(Saved entries)
───

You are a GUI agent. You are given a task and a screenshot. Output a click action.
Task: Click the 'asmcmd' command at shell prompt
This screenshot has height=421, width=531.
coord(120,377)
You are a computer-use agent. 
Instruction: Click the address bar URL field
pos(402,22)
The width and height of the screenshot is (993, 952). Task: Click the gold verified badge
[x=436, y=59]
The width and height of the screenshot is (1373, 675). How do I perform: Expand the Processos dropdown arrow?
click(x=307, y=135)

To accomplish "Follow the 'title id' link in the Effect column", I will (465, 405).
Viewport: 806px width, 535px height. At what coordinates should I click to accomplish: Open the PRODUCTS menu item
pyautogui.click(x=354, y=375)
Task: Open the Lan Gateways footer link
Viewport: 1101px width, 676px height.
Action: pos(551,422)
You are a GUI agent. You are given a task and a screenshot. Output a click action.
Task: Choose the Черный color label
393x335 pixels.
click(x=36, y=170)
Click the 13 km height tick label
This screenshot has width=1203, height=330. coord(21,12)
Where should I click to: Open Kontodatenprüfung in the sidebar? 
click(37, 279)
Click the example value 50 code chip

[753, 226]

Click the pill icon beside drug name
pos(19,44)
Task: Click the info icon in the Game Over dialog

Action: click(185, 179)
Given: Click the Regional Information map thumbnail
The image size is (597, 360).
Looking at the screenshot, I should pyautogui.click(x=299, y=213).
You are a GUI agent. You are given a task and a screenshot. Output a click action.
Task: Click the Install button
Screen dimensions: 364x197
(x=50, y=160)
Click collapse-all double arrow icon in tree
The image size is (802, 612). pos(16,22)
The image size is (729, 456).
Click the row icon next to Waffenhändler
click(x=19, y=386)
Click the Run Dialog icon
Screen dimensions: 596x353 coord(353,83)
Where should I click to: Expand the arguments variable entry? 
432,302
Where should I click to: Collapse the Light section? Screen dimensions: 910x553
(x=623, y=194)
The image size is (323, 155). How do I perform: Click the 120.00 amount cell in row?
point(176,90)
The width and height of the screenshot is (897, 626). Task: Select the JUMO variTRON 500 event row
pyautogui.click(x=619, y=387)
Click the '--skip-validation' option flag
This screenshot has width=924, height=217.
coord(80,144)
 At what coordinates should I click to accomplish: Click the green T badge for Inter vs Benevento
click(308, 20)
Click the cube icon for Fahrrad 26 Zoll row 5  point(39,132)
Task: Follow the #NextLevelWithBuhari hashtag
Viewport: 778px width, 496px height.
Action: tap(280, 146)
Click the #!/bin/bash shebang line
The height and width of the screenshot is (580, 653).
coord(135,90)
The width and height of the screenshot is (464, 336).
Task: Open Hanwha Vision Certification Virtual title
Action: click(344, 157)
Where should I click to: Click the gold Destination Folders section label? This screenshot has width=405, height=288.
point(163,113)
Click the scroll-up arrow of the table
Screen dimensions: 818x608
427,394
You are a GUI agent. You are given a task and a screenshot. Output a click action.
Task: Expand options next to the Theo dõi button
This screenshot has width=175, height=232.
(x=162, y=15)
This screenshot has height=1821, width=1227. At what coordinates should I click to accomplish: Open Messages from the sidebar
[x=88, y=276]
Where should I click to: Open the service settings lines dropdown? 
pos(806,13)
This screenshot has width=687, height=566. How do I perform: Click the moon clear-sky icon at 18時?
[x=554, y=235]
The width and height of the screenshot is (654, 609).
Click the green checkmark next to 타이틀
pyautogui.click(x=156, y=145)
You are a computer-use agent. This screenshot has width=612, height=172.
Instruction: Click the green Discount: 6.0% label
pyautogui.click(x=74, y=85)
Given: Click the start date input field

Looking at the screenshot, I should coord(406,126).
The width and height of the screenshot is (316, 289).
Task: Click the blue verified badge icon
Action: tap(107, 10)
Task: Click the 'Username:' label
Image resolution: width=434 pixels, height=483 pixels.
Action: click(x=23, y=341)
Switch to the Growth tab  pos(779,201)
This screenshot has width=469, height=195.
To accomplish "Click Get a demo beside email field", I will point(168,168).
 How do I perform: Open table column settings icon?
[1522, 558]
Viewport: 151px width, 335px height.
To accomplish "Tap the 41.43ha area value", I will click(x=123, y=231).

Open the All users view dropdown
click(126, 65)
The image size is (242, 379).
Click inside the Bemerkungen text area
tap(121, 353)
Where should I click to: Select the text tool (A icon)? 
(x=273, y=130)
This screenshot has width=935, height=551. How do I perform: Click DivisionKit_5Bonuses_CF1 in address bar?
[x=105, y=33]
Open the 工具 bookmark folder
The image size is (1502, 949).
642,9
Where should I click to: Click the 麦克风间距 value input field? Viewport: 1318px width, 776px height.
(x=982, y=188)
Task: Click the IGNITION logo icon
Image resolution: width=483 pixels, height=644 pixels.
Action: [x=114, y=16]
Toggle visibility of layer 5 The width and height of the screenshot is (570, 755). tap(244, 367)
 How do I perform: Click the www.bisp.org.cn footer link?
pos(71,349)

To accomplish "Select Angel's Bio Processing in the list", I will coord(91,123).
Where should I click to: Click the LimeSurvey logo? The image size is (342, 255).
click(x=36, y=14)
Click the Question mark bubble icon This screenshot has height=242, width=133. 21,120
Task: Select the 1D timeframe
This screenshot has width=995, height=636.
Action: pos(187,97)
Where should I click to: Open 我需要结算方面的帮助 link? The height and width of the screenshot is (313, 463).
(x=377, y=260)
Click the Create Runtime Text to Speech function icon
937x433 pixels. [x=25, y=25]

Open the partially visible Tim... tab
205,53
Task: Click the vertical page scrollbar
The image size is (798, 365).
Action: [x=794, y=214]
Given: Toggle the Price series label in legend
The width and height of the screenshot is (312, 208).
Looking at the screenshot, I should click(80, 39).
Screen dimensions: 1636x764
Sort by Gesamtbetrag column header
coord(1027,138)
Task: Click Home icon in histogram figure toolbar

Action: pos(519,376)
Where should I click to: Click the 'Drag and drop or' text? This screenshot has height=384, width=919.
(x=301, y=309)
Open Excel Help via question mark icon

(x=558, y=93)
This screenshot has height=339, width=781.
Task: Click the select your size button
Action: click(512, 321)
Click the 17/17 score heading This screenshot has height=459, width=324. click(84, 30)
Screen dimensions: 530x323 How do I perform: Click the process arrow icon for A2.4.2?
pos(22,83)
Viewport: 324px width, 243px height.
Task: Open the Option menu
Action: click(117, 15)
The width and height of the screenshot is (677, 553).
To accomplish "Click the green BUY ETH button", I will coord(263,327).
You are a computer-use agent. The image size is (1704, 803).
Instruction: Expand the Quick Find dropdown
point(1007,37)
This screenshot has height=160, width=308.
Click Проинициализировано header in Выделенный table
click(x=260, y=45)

───

### Exercise description
Where a line in the records above includes the string "Follow", show it.

### Response below
To accomplish "Follow the 'title id' link in the Effect column", I will (465, 405).
Task: Follow the #NextLevelWithBuhari hashtag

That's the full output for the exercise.